Proposals must be submitted using the form at http://cunyitconference.commons.gc.cuny.edu/. Proposals are due by 9/12/13. Acceptances will be announced by the end of that month.
The City University of New York's 12th annual IT Conference will look back over - and beyond - a year of touted disruptions, of promised tsunamis and revolutions in the way IT is deployed in academe. How much has changed? How much that was prophesied may still come to pass? It would be good to get together and talk about this, and the CUNY IT Conference seems to be the ideal occasion.
As has been the case since its inception, the conference will be held at John Jay College, offering overviews of the University's key IT initiatives, discussions of how technology continues to affect teaching, scholarship, and administration, and a chance to meet with vendors. As always, proposals for presentations are invited from the CUNY community, particularly those addressing developments that are demonstrably or potentially game-changing -- or, on the other hand, are evidence that the game is resistant to being changed.

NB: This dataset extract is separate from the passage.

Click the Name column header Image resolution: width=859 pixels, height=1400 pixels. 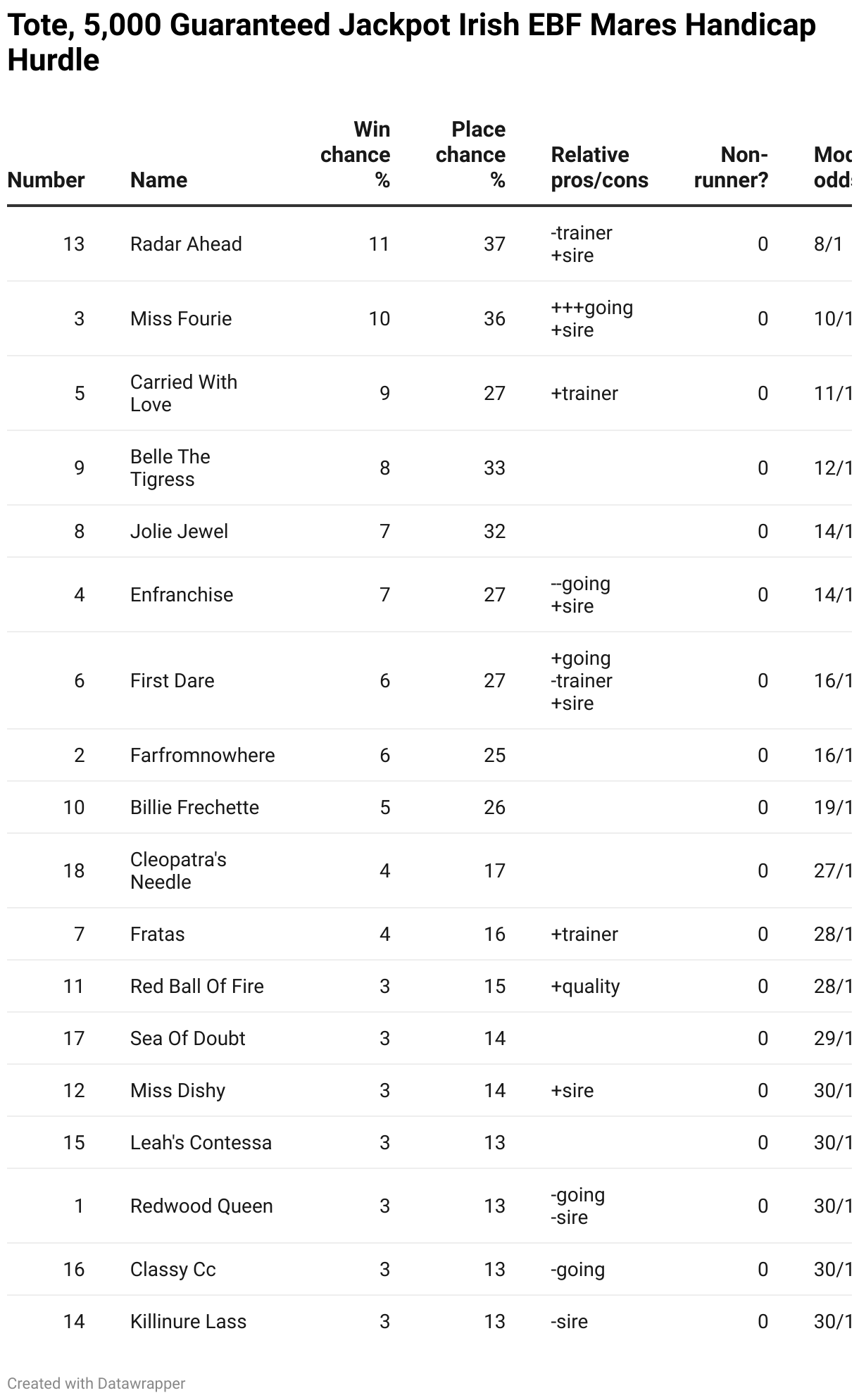click(158, 180)
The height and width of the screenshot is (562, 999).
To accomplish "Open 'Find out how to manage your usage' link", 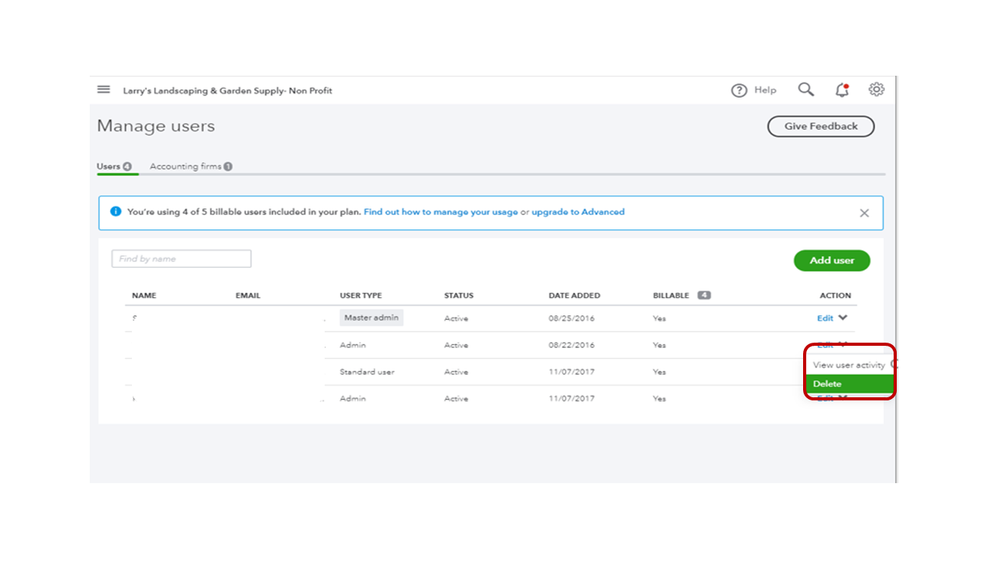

1. Do the real and touted changes reach beyond processes and procedures to change us, our students, our mission, our culture? What should we talk through together as we weigh priorities and investments of time and resources? What ongoing discussions and structures do we need to consider the changes we are confronting, either as prospects or realities?2. We see new prodigies of scale: MOOCs (Massive Open Online Courses), enterprise-wide plans and deployments, systems talking to systems. What are the gains and losses of scaling up thus? As new configurations emerge, do they only add to the mix or change it?3. What does all the heralded change mean for our ability to manage change, to plan, to preserve what we do and persevere in it? Are changes more apparent than real, more superficial than deeply transformative? Are we keeping our eyes on the ethical (what should change) as well as the trending (what will change)?Proposals are invited for panels or presentations but also roundtables, workshops, and other interactions. Specifying format as well as focus, each proposal should include a title, an abstract of no more than 200 words, and the name and affiliation of each party to the proposal. (Proposals are welcome from individuals but are particularly welcome from groups that have found ways of arranging multiple perspectives on a subject.)